- Data in this exercise:
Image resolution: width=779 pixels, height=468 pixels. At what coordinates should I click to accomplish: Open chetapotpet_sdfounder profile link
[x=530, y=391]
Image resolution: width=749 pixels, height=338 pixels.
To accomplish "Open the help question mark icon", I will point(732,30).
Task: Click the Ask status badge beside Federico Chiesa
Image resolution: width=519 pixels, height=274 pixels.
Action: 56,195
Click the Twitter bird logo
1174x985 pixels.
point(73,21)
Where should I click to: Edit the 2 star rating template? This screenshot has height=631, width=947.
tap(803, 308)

- Goal of the exercise: Output every record exactly as written, with nothing dropped.

- Task solution:
Image resolution: width=779 pixels, height=468 pixels. At what coordinates should I click to accomplish: Open chetapotpet_sdfounder profile link
[x=530, y=391]
Image resolution: width=749 pixels, height=338 pixels.
To accomplish "Open the help question mark icon", I will point(732,30).
Task: Click the Ask status badge beside Federico Chiesa
Image resolution: width=519 pixels, height=274 pixels.
Action: 56,195
Click the Twitter bird logo
1174x985 pixels.
point(73,21)
Where should I click to: Edit the 2 star rating template? This screenshot has height=631, width=947.
tap(803, 308)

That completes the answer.